_Exercise details_: From the records below, copy each line that has the word "Viewport" in it.

_Input data_:
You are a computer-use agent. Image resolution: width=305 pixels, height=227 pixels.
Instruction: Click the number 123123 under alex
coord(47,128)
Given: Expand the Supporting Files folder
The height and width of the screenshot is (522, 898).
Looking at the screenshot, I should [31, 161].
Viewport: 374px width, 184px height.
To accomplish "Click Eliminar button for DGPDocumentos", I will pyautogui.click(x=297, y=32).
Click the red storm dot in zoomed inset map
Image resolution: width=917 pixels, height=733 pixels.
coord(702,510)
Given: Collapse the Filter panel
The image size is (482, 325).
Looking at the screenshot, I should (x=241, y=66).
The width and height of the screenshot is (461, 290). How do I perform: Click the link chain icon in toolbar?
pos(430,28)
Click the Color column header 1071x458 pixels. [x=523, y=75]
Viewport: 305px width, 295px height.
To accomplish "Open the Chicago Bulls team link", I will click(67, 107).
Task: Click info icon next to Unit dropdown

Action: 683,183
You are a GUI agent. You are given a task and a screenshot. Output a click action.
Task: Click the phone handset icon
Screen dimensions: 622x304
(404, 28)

_Written reply_:
Viewport: 374px width, 184px height.
Viewport: 305px width, 295px height.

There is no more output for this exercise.